I scored this bad boy after waiting all day at an auction sale. When it came to the three bikes they had they sold them choice. Right away I was upset but I figured if I was going to have any competition it would be for that bike as opposed to the 53 girls Hawthorne or the 73 collegiate. Well bidding was hot early because they started at ten bucks. It was down to me and a "metro' gal at 75 bucks. She kept bidding hard and I was not going to lose this bike after standing in the sun for 5 hours. Well, I finally won the choice at $260. So I took the La Salle. Then I bid on the the girls bike to $70. She won it and told me that she wanted the girls bike all along and was afraid I wanted it too. She is going to use the unreal paint and quality skip tooth girls bike as lawn art. Man ... can you believe it? I would have gotten the Schwinn for $75!


----------



## Freqman1 (Jun 7, 2017)

Hub indicates 3rd quarter of '37-nice score. V/r Shawn


----------



## Shawn (Jun 7, 2017)

I'm a believer in being grateful for what ya got. I'd have gladly gave over that much for your LaSalle and think you did well. Thanks for sharing the story and pics.
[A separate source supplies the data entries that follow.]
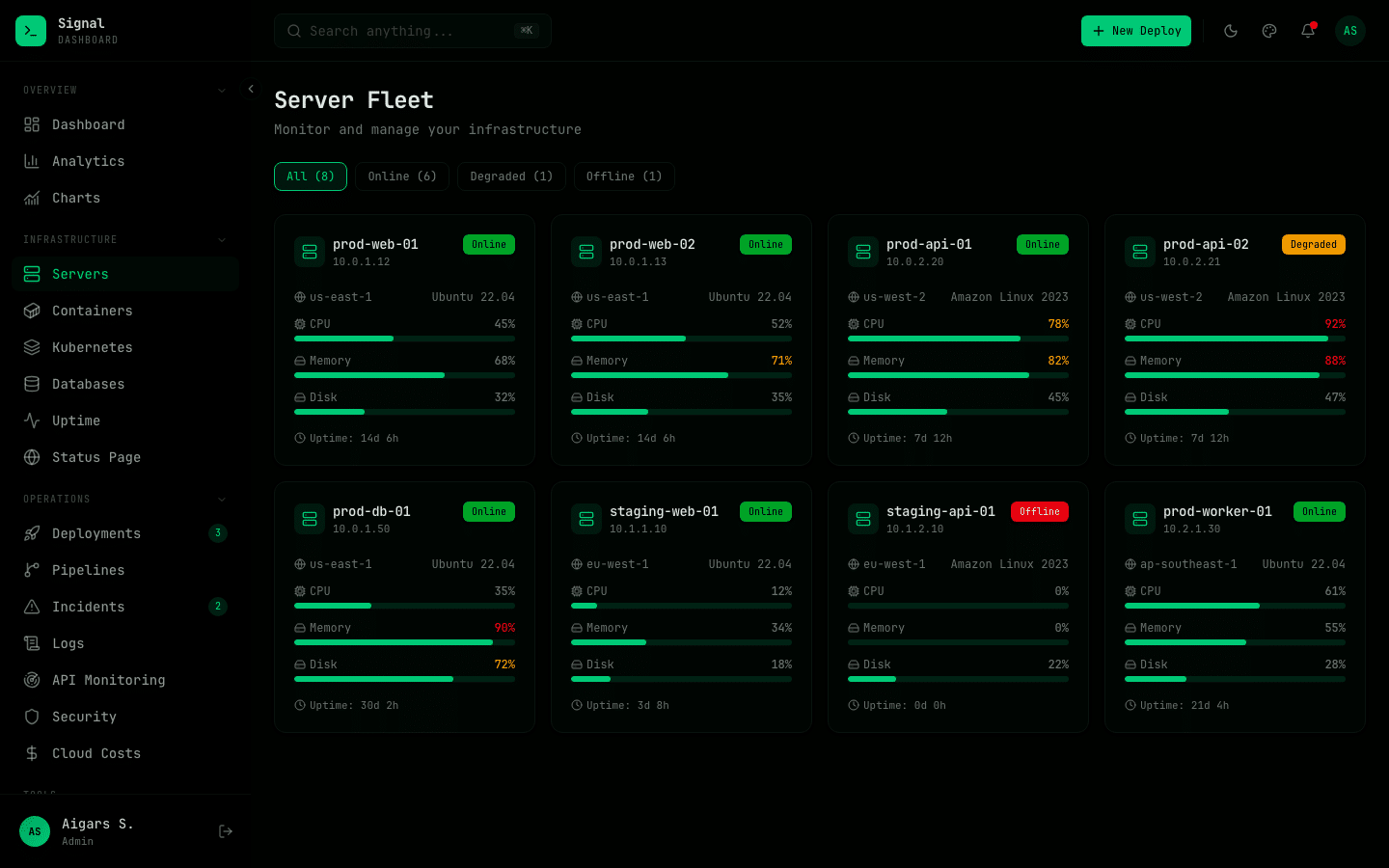
Task: Open API Monitoring from the sidebar
Action: coord(106,680)
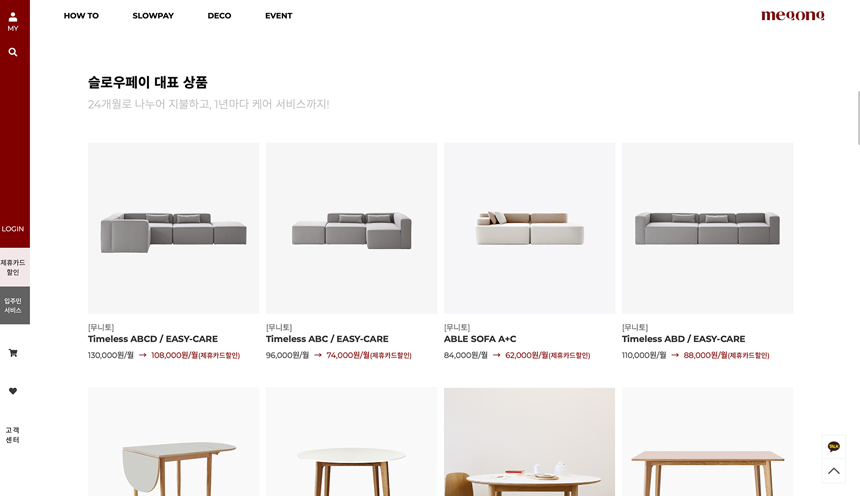Open Timeless ABCD / EASY-CARE sofa thumbnail
Viewport: 860px width, 496px height.
[x=173, y=228]
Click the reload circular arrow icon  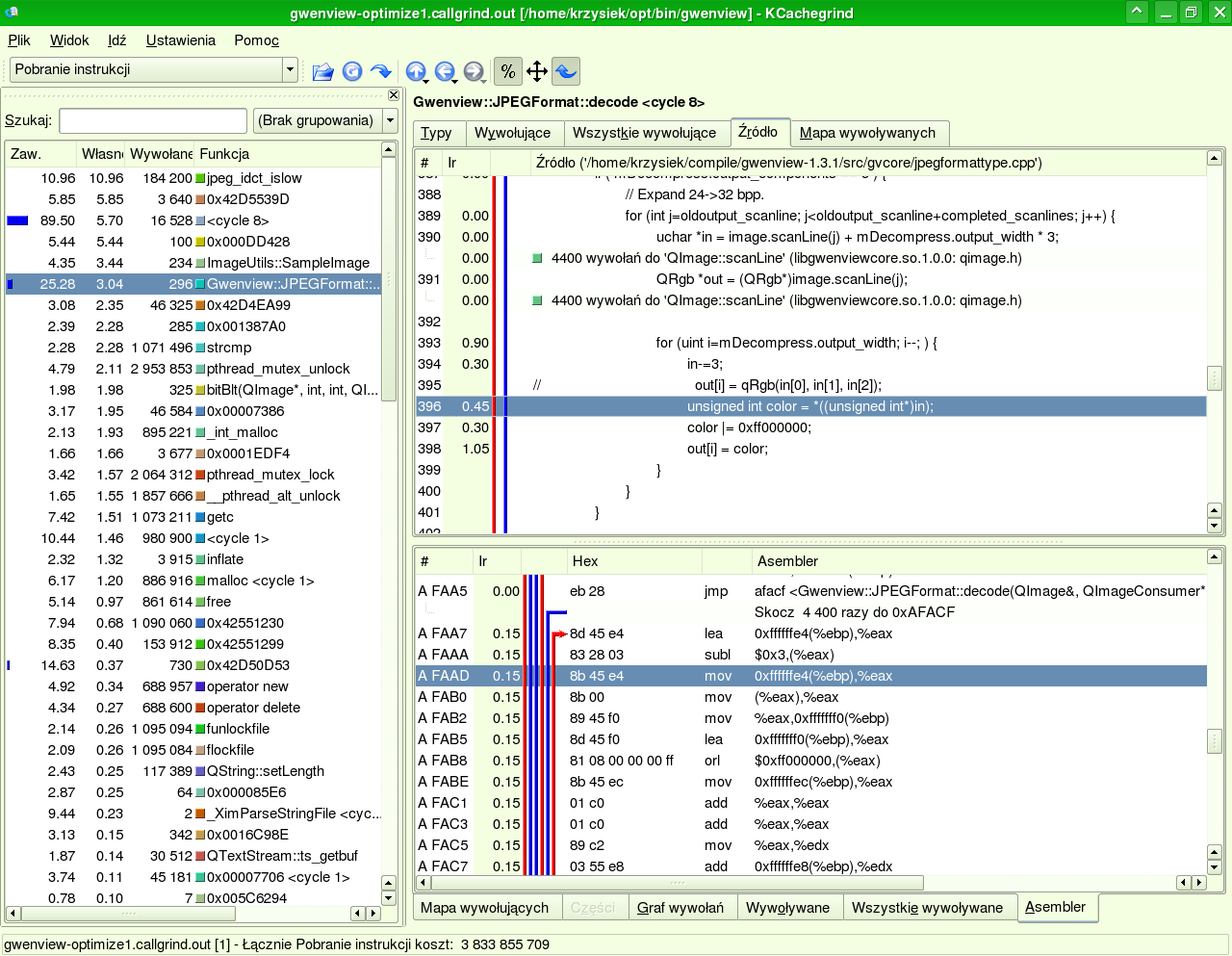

Always a bummer to see any good old bike rot away as yard art but she's the owner and gets to do what she likes with it.


----------



## Marc's Classic Chrome (Jun 7, 2017)

Shawn said:


> I'm a believer in being grateful for what ya got. I'd have gladly gave over that much for your LaSalle and think you did well. Thanks for sharing the story and pics. Always a bummer to see any good old bike rot away as yard art but she's the owner and gets to do what she likes with it.



Shawn -- I was in no way complaining. I was prepared to go much hiring and I am very excited by the find. I consider myself very fortunate. I also hate to see a bike waste away in front of a lake cabin. I just thought it was an interesting story.


----------



## Marc's Classic Chrome (Jun 7, 2017)

Freqman1 said:


> Hub indicates 3rd quarter of '37-nice score. V/r Shawn



I am wondering how you could tell that from the pic? Could you explain that for me?


----------



## Shawn (Jun 7, 2017)

Wasn't implying at all that you complained and apologize if my comment made you feel that way. Cool story and bike, thank you for sharing


----------



## Freqman1 (Jun 7, 2017)

Marc's Classic Chrome said:


> I am wondering how you could tell that from the pic? Could you explain that for me?




G = 1937, 3 = 3rd qtr

http://thecabe.com/forum/threads/the-hub-thread.23779/

V/r Shawn


----------



## Marc's Classic Chrome (Jun 7, 2017)

Shawn said:


> Wasn't implying at all that you complained and apologize if my comment made you feel that way. Cool story and bike, thank you for sharing



Thank you -- no apology necessary -- sometimes it is hard to understand what people mean. My fault.


----------



## Marc's Classic Chrome (Jun 7, 2017)

Freqman1 said:


> G = 1937, 3 = 3rd qtr
> 
> http://thecabe.com/forum/threads/the-hub-thread.23779/
> 
> V/r Shawn



Thanks that is cool info!


----------